- The Washington Times - Friday, January 19, 2007


The Supreme Court agreed yesterday to referee a challenge to limits on pre-election ads, a key provision of the landmark campaign finance law that the court upheld in 2003.

The justices will hear an appeal of a lower court decision that relaxed restrictions on mentioning candidates by name in issue ads run by corporations, labor unions and other special interest groups near the climax of a campaign.

The court will hear the case in April and almost certainly decide it by July, well before the first presidential voting takes place in the Iowa caucuses next January.

Issue ads are those that do not purport to influence an election, but rather focus attention on an issue their sponsors find important. A provision of the McCain-Feingold law prohibits mentioning a candidate in issue ads in the 60 days before a general election and 30 days before a primary.

Its purpose was to end the common practice of circumventing limits on contributions in federal elections by airing ads that avoided expressly advocating a vote for or against someone while making clear a preference for, or more often, disapproval of one candidate.

The Supreme Court previously said the provision complies with First Amendment guarantees of free speech.
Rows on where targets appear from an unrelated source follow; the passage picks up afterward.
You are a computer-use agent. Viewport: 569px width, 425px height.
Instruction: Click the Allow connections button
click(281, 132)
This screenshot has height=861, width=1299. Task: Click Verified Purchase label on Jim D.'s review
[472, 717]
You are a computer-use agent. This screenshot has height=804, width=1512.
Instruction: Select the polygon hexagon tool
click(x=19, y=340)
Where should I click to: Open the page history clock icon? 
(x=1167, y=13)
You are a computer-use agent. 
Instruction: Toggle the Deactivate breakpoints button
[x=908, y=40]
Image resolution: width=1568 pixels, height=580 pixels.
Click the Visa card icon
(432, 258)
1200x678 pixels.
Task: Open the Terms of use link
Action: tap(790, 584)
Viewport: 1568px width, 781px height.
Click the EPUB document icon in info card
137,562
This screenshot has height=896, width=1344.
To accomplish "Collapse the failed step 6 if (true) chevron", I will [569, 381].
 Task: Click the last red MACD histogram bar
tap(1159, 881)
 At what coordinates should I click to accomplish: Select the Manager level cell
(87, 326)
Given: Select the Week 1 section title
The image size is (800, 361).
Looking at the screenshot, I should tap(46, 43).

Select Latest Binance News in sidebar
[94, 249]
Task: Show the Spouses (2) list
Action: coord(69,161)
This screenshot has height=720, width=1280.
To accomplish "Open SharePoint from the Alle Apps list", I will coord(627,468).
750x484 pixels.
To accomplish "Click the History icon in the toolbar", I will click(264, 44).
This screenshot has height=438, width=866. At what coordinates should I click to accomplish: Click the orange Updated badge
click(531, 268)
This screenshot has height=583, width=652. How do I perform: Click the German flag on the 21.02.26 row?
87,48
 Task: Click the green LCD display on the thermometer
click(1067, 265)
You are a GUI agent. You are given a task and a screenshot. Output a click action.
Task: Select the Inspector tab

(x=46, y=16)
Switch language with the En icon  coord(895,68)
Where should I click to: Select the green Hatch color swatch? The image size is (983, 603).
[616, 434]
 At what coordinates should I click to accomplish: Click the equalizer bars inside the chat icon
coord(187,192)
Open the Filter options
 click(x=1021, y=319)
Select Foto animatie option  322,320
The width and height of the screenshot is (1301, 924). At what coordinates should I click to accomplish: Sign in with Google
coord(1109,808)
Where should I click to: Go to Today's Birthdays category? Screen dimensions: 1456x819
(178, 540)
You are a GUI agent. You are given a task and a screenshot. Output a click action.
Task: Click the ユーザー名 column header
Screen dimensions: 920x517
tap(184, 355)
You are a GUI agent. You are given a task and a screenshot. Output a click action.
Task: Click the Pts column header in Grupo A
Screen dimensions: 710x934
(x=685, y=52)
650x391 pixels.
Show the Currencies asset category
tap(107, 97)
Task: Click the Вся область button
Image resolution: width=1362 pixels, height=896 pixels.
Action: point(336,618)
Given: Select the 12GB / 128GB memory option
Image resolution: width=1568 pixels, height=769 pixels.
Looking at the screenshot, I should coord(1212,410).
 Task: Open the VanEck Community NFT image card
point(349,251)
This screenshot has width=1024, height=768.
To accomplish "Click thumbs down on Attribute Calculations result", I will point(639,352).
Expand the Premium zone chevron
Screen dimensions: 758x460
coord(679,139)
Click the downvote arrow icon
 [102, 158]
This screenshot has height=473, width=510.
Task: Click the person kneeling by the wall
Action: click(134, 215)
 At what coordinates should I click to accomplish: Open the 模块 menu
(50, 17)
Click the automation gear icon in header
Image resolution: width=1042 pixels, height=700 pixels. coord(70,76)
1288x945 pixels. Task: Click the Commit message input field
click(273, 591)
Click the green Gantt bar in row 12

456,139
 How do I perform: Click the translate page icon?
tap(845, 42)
The 2-1 ruling by a special court here in December does not so much challenge the high court holding as carve out exceptions to it.

Yet if the justices were to adopt the lower court’s reasoning, they would “really blow a hole” in the provision, said Richard Hasen, an election law specialist at Loyola Law School in Los Angeles.

“The purpose of the provision was to close a loophole that was allowing large amounts of corporate and union money to be spent on ads intended to influence federal elections,” Mr. Hasen said. The court could reopen “that loophole for a large number of ads.”

The Supreme Court yesterday also said it will review a lower court ruling allowing New York City to sue countries that own property near the United Nations over unpaid taxes.

The city has battled over property taxes for years with countries that house their consulates and diplomatic missions in Manhattan skyscrapers.

Under U.S. treaties, embassies and other diplomatic buildings are generally tax-exempt, but the city claims some countries are refusing to pay taxes on real estate used for non-diplomatic purposes, such as restaurants and apartments.